▶ **MATERIALS PROVIDED**
******

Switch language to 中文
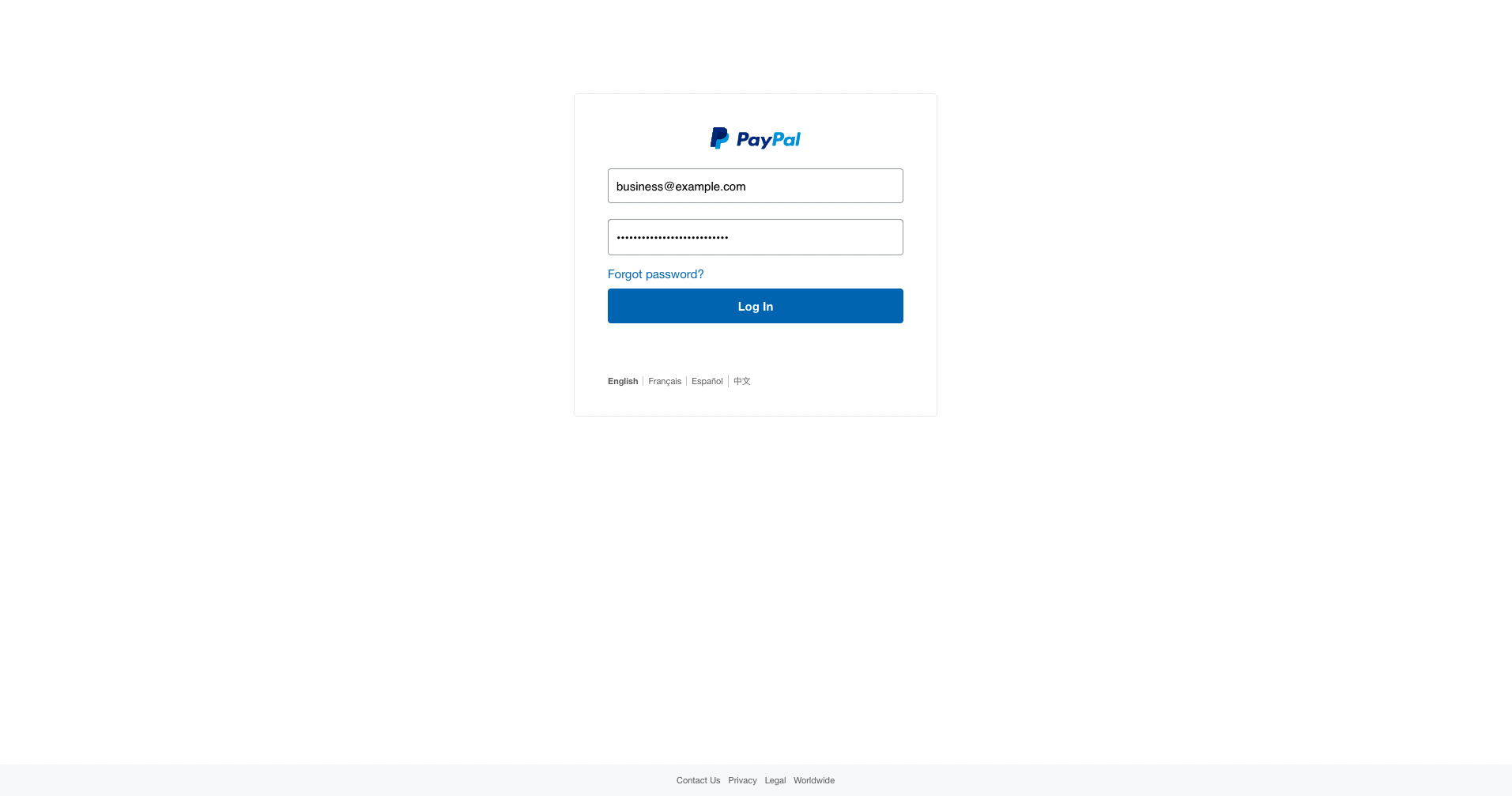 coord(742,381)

******

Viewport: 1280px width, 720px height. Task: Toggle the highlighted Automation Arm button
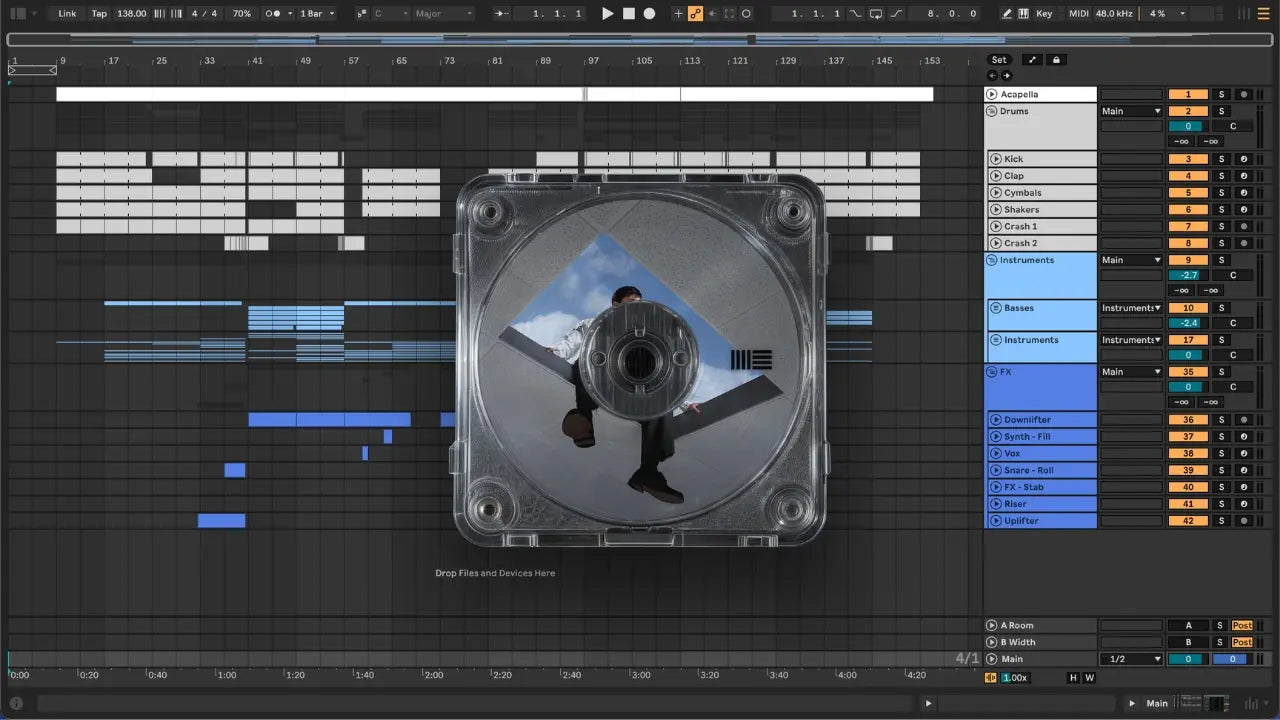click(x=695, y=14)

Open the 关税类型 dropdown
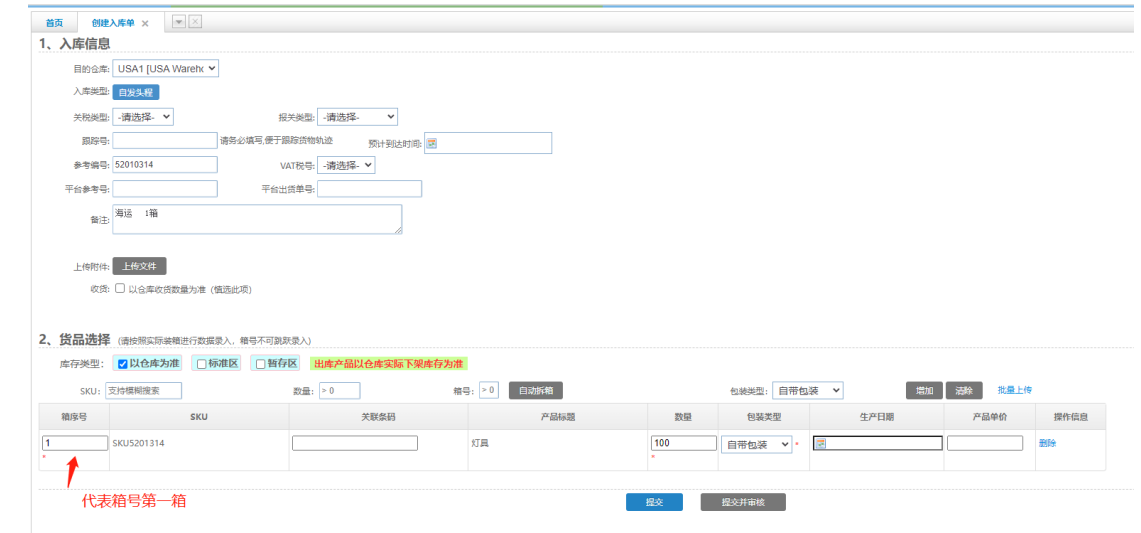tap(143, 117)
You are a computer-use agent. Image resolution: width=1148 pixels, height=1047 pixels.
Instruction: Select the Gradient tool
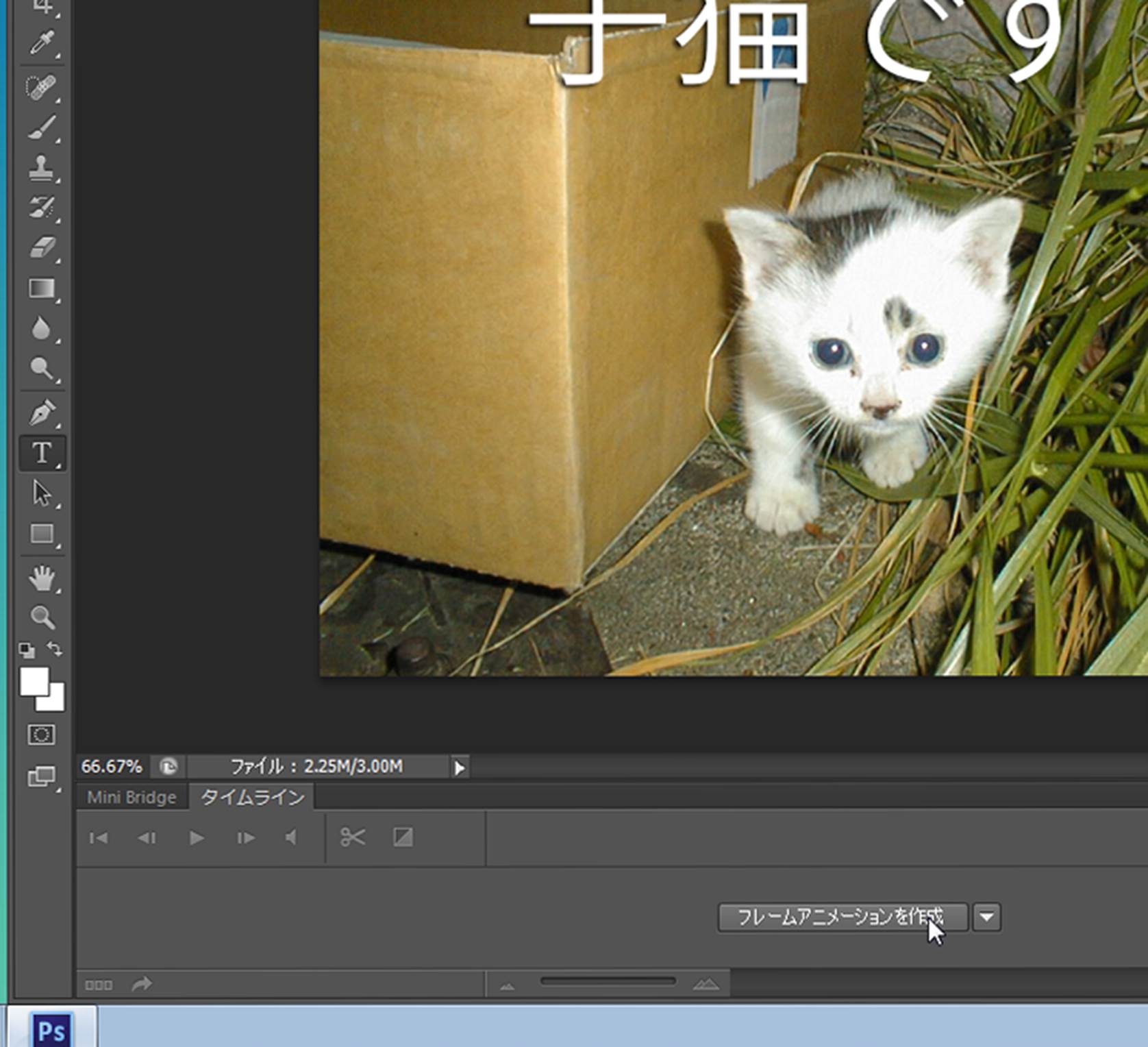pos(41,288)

******

▶ **TASK INSTRUCTIONS**
Copy out the lines of the records starting at the line that contains "You are a computer-use" and ending after the line that contains "pos(41,288)", with no changes and with the pictures left out.

▶ **FULL ANSWER**
You are a computer-use agent. Image resolution: width=1148 pixels, height=1047 pixels.
Instruction: Select the Gradient tool
pos(41,288)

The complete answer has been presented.